Ao usar tarifas contra o Brasil, Washington envia recado geopolítico claro: a disputa é por hegemonia na América do Sul.
A carta enviada por Donald Trump ao presidente Luiz Inácio Lula da Silva no dia 9 de julho de 2025, na qual anuncia tarifas de 50% sobre produtos brasileiros a partir de 1º de agosto, vai muito além de uma medida comercial. O conteúdo e o momento da mensagem revelam um prenúncio de realinhamento estratégico nas Américas, com o Brasil no centro de uma disputa global entre Estados Unidos e China.
Embora a justificativa aparente seja econômica, os números desmentem essa narrativa.

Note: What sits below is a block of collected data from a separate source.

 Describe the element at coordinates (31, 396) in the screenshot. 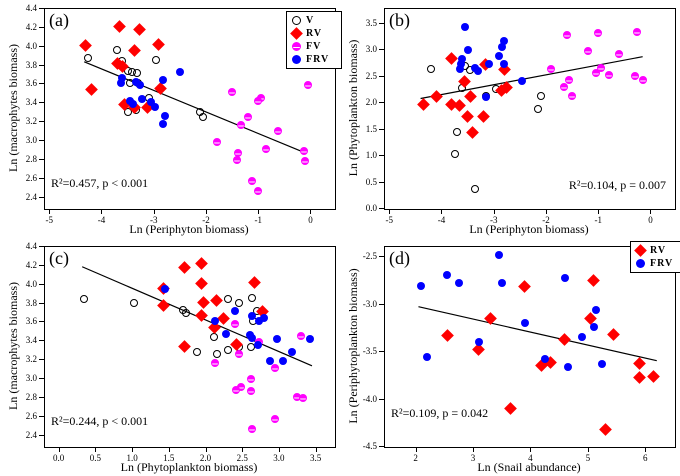

I see `y-tick-label: 2.8` at that location.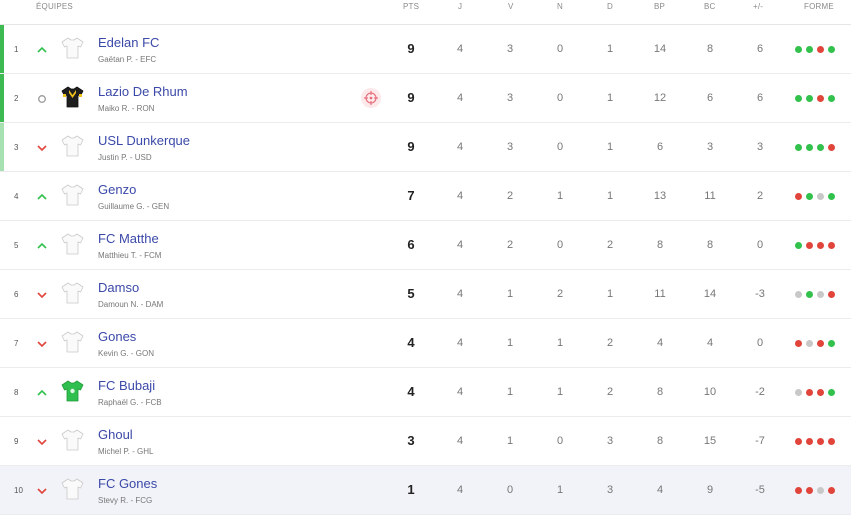 The height and width of the screenshot is (522, 851). What do you see at coordinates (16, 196) in the screenshot?
I see `rank: 4` at bounding box center [16, 196].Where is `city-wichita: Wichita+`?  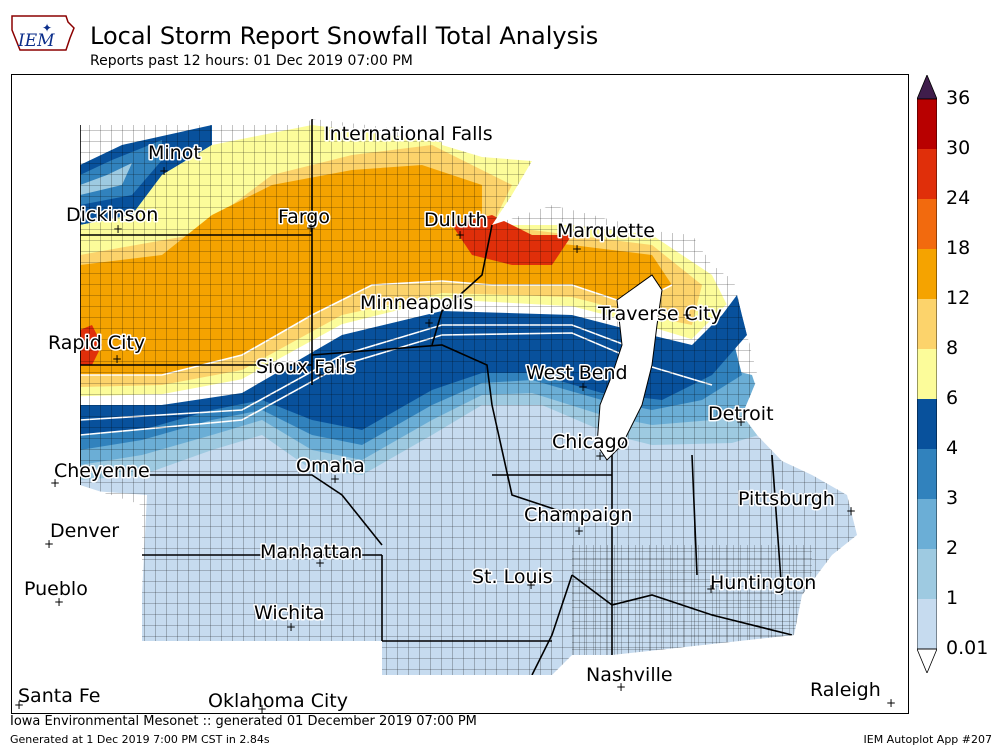 city-wichita: Wichita+ is located at coordinates (290, 618).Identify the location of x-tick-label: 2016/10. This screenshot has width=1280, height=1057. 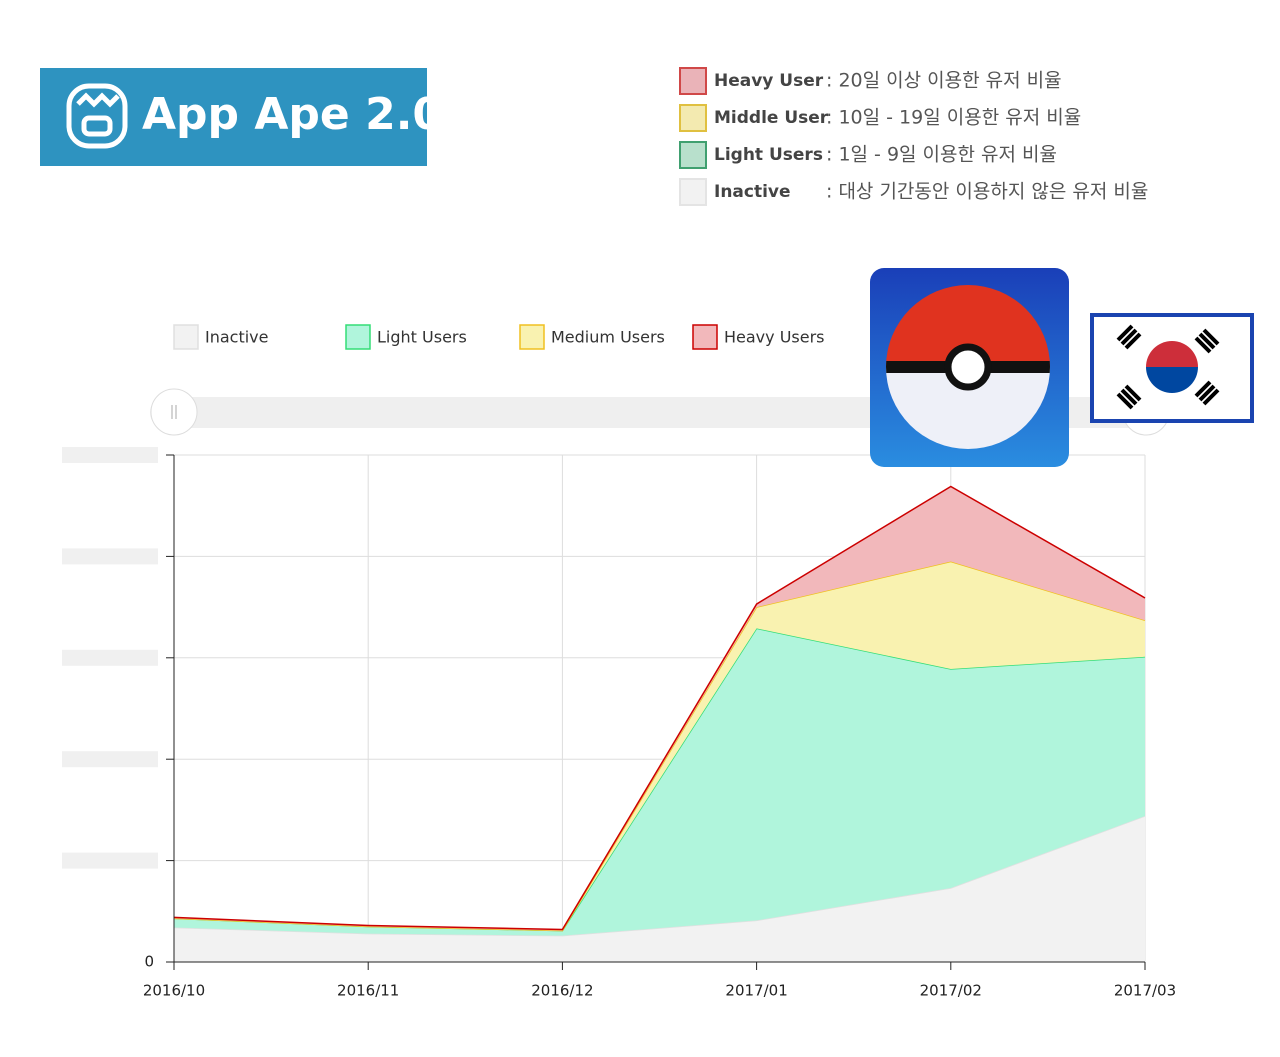
(174, 991).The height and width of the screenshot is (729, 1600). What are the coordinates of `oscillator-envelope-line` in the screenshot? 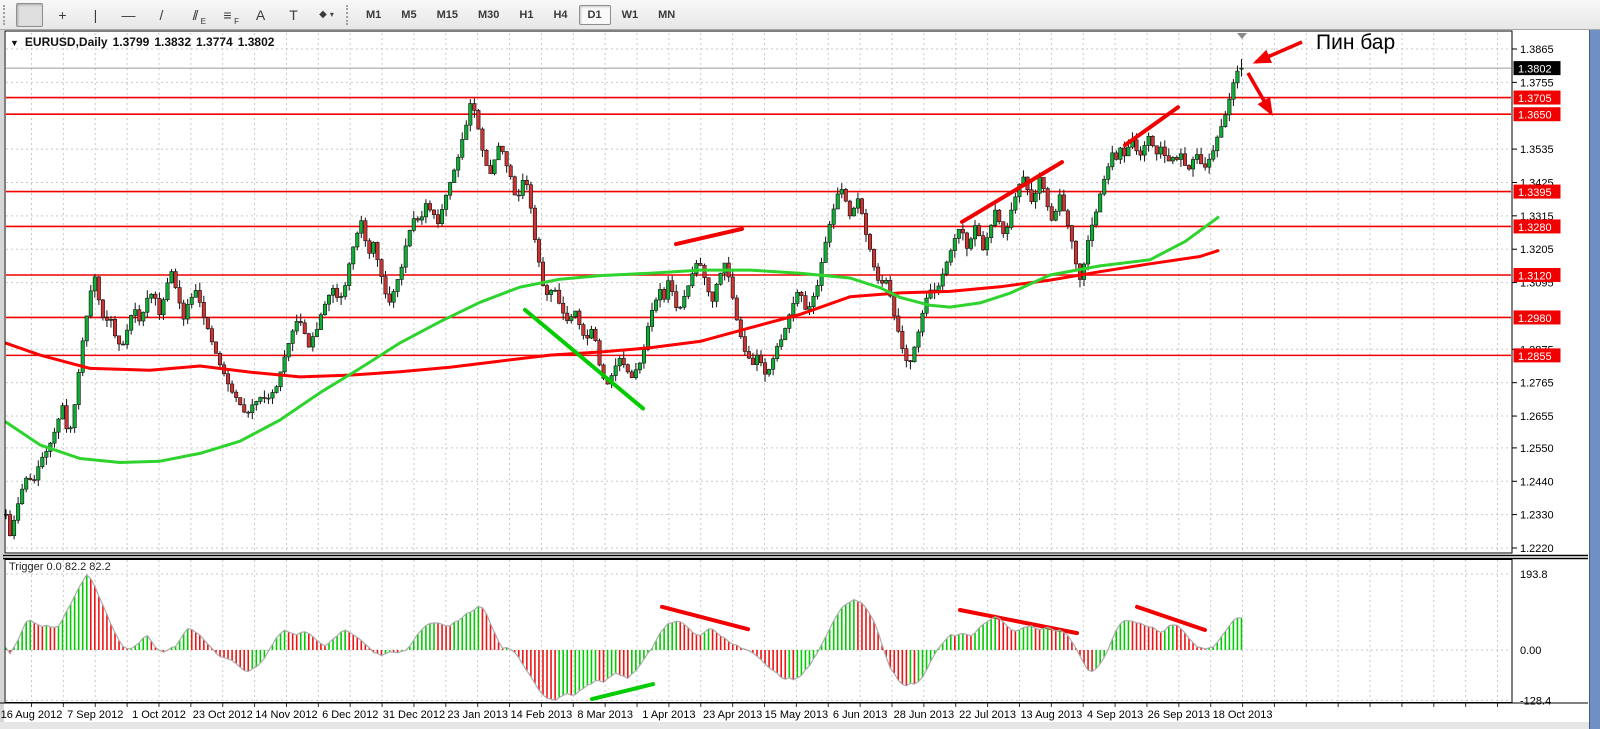 It's located at (624, 637).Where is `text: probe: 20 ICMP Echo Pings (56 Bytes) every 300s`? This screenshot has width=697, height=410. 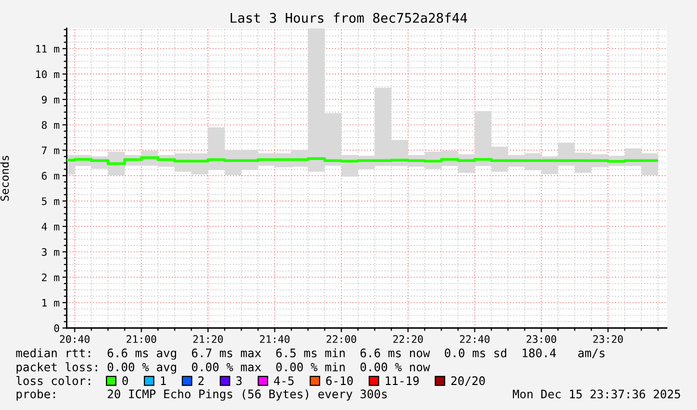 text: probe: 20 ICMP Echo Pings (56 Bytes) every 300s is located at coordinates (202, 395).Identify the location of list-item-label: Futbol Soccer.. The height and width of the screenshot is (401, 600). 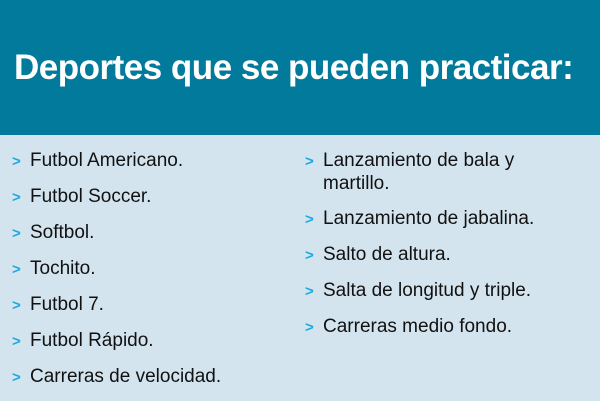
(91, 196).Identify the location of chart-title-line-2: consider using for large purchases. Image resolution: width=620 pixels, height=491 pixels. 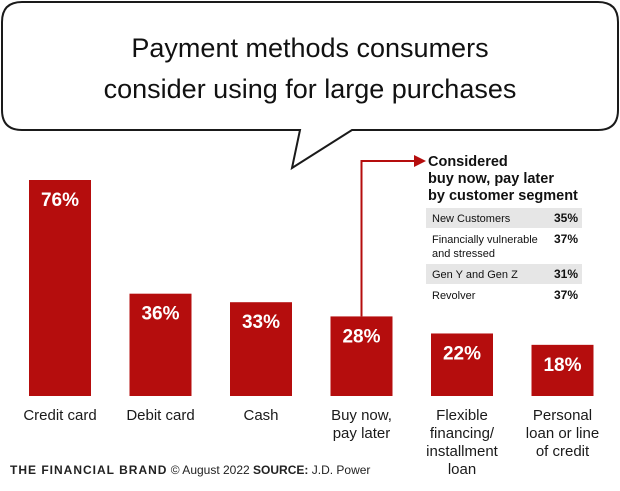
(310, 89).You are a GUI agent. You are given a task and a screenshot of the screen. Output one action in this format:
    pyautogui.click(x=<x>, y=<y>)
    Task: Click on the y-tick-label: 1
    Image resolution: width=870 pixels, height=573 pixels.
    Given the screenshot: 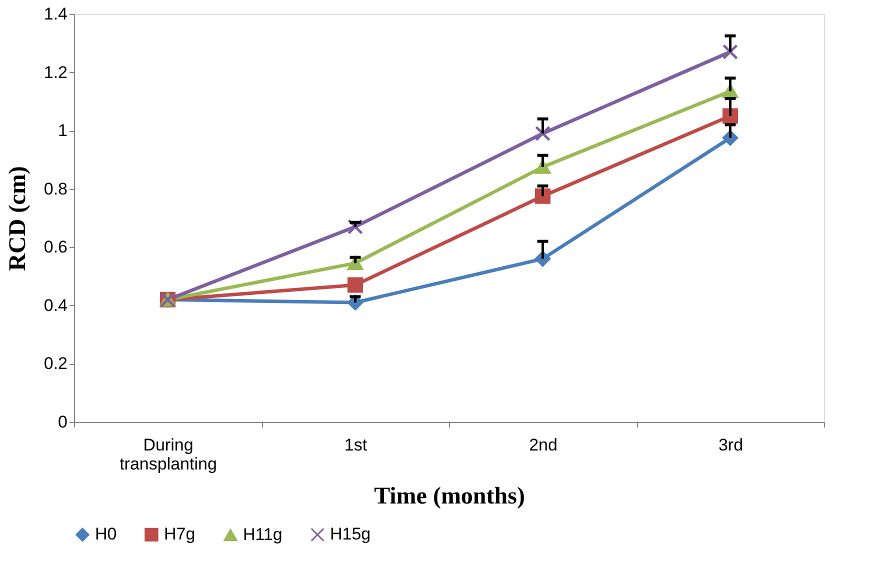 What is the action you would take?
    pyautogui.click(x=63, y=130)
    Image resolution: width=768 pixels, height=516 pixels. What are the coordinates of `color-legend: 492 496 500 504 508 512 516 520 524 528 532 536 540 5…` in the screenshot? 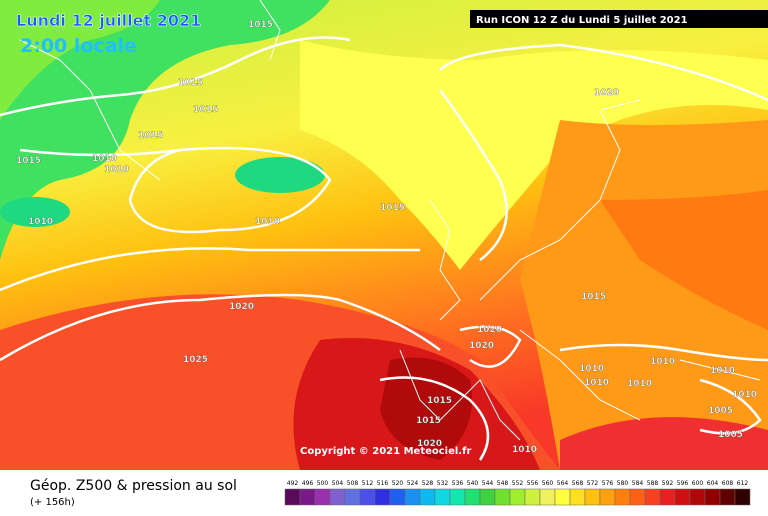 It's located at (518, 493).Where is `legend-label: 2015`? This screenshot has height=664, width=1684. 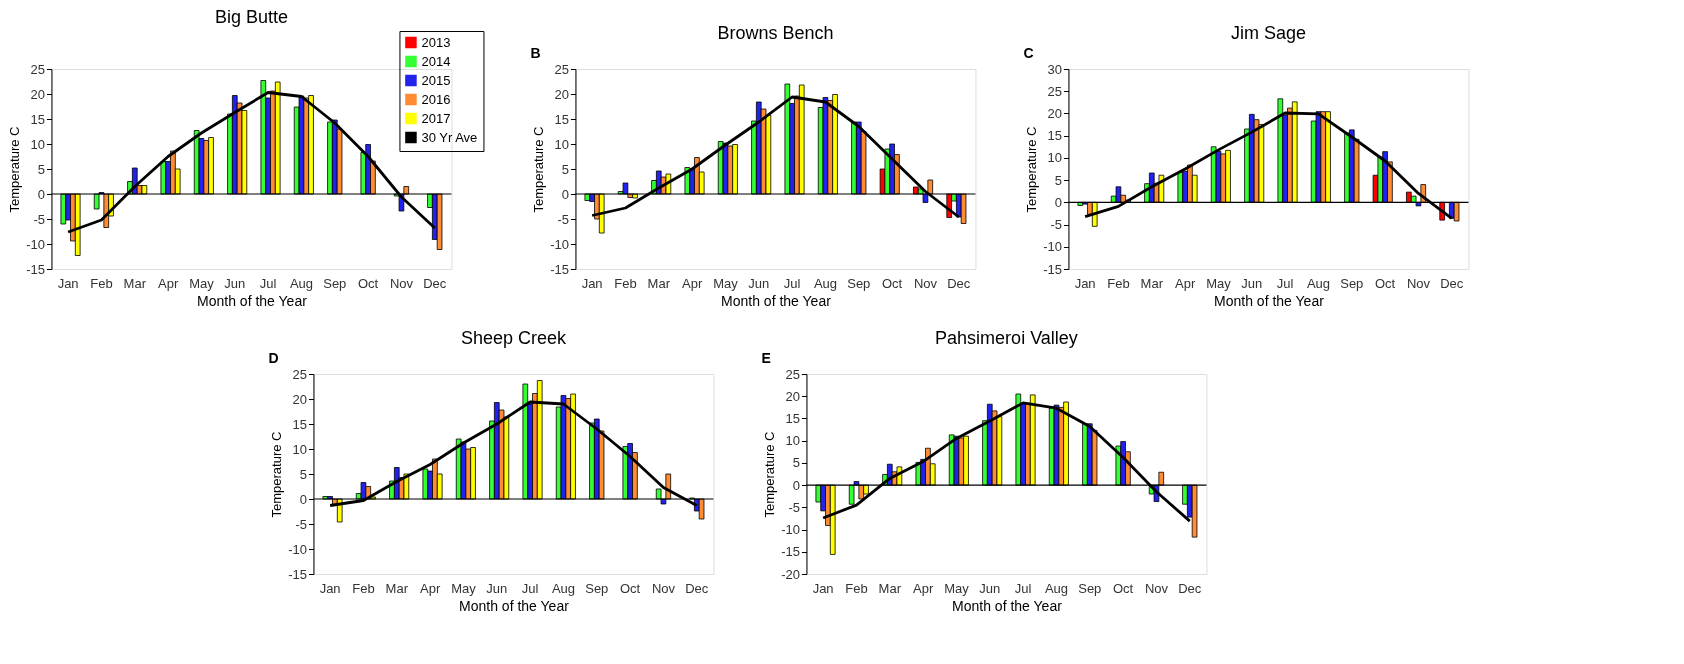 legend-label: 2015 is located at coordinates (436, 80).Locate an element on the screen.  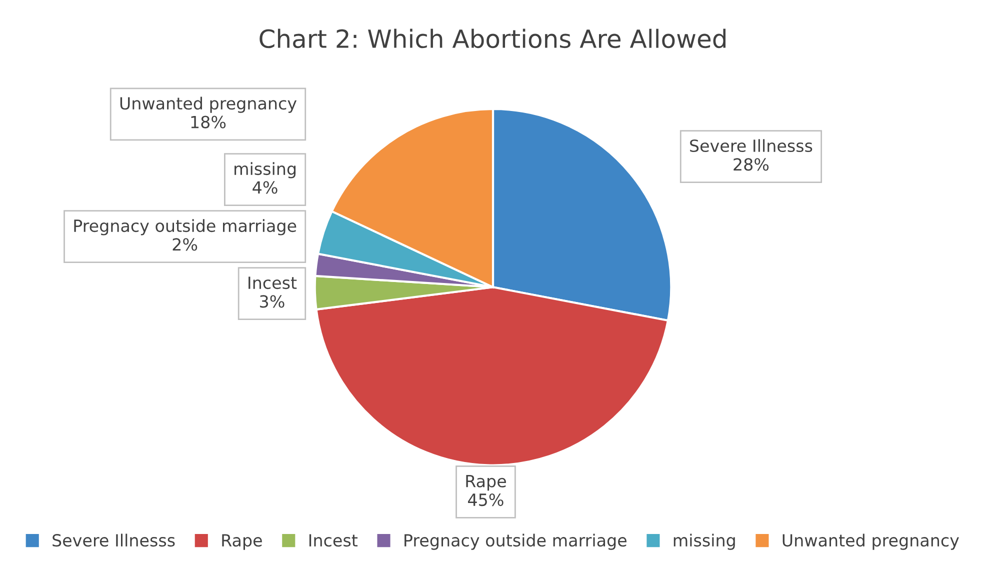
data-label: 28% is located at coordinates (752, 164).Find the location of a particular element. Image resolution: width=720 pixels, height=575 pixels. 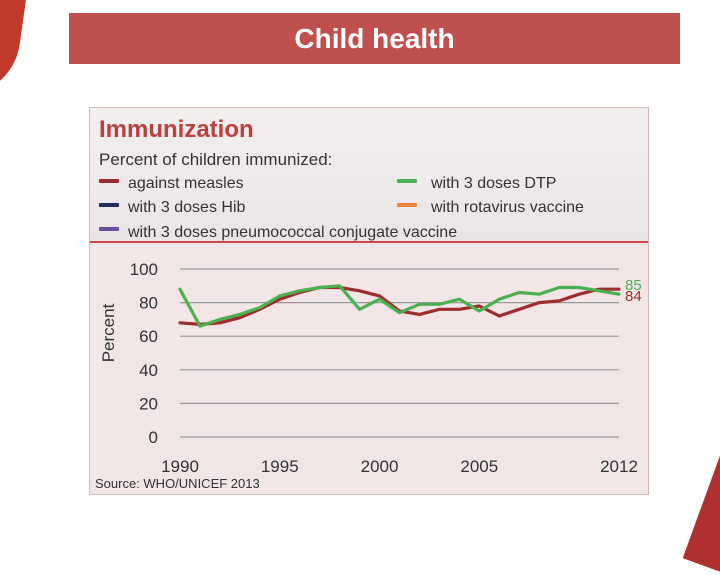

Nas últimas décadas, os EUA mantiveram superávits bilionários com o Brasil, que é uma economia aberta, com laços comerciais históricos com os norte-americanos. O que está em jogo, portanto, não são cifras: é influência.
Penalidade política disfarçada de tarifa
Ao impor a taxa, Trump sinaliza insatisfação com os rumos políticos do Brasil, especialmente no que diz respeito à responsabilização do ex-presidente Jair Bolsonaro; a quem Trump apoia publicamente. A alegação de que Bolsonaro sofre perseguição política, somada à crítica contra restrições aplicadas a plataformas digitais americanas no país, escancara o teor ideológico da carta.
O Brasil passa a ser o único país penalizado comercialmente com base em disputas internas, não por desequilíbrios econômicos. Isso torna o caso um marco na relação bilateral, e um sinal claro de que a diplomacia norte-americana, sob a gestão Trump, está disposta a usar sanções como arma de pressão política na América Latina.
O pano de fundo: a batalha por hegemonia no Hemisfério Sul
O gesto de Trump se insere em uma disputa geopolítica muito mais ampla. A América do Sul, especialmente o Cone Sul, é estratégica por várias razões: tem acesso a três oceanos, abundância de recursos naturais e posições privilegiadas em rotas comerciais, logísticas e orbitais.
Nos últimos anos, a China expandiu sua presença na região, especialmente na Argentina, com acordos bilionários em infraestrutura, energia e defesa. Agora, os EUA tentam reagir, buscando reconquistar espaço com aproximações políticas e comerciais seletivas: como sinaliza a possível isenção tarifária para produtos argentinos.
Nesse cenário, o Brasil aparece como peça-chave: maior economia sul-americana, líder natural do Mercosul e integrante influente do Brics. Ao manter laços estreitos com Pequim e adotar uma postura soberana frente a Washington, o país atrai os holofotes e também as pressões.
O dilema brasileiro
A carta de Trump impõe ao Brasil um teste de alinhamento. Não se trata apenas de Bolsonaro ou de censura digital. Trata-se de um jogo maior, em que o Brasil é chamado a escolher entre dois polos de poder global. A resposta que der agora pode repercutir por décadas.
O governo brasileiro precisará agir com prudência, clareza estratégica e firmeza diplomática, sem ceder a chantagens nem comprometer seus interesses nacionais. Afinal, o que está em disputa não é só comércio; é o lugar do Brasil na nova ordem mundial que se desenha.